Le geôlier ouvrit la porte, le quart d’heure était écoulé.

– Au revoir, mon ami, dit le prêtre en sortant. Je demanderai à Dieu pour vous la grâce de supporter cette infortune sans faiblir.

L’ecclésiastique se dirigea à pas lents vers la demeure du professeur. Aussitôt que Mme Brominsky l’aperçut, elle courut vers lui en s’écriant :

– Quelles nouvelles m’apportez-vous, mon bon Père ? Stanislas sera-t-il bientôt remis en liberté ?

– Non, malheureusement. Tout est contre lui, et, comme il ne peut prouver son innocence, le tribunal l’a condamné...

– Au dernier supplice ?

– Non, ma fille ; mais il est envoyé en Sibérie...

– En Sibérie ! interrompit-elle en pâlissant. C’est aussi une sentence de mort. Oh ! mon Père, je vais me jeter aux pieds du gouverneur, pour demander la grâce de partager son exil ! Je veux tout souffrir, pour ne pas être séparée de lui.

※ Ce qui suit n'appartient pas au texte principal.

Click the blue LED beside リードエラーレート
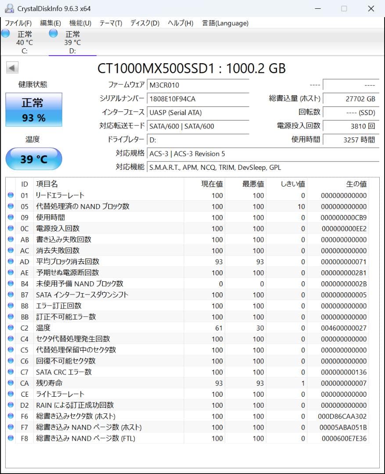The height and width of the screenshot is (474, 385). pos(11,195)
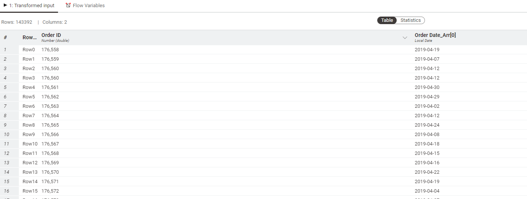Click the Flow Variables tab icon
The height and width of the screenshot is (199, 527).
click(x=68, y=6)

– Je vous reconnais bien là, ma chère fille ; vous voulez tenir la promesse que vous avez faite à l’autel le jour de votre mariage. Le gouverneur vous accordera facilement cette autorisation. Convertissez en argent tout ce que vous avez de précieux, et cela le plus vite possible. Tout ce que vous possédez sera confisqué par l’État, prenez donc vos précautions avant que les agents du fisc ne viennent apposer les scellés dans votre maison.

– Merci de vos excellents conseils. Je vais mettre ordre à nos affaires, autant que me le permettra mon chagrin. Croyez-vous que je puisse visiter Stanislas dans sa prison ?

– Je l’espère. Au revoir, mon enfant ; priez Dieu d’être votre soutien dans l’infortune et mettez-vous sous la protection de sa sainte Mère.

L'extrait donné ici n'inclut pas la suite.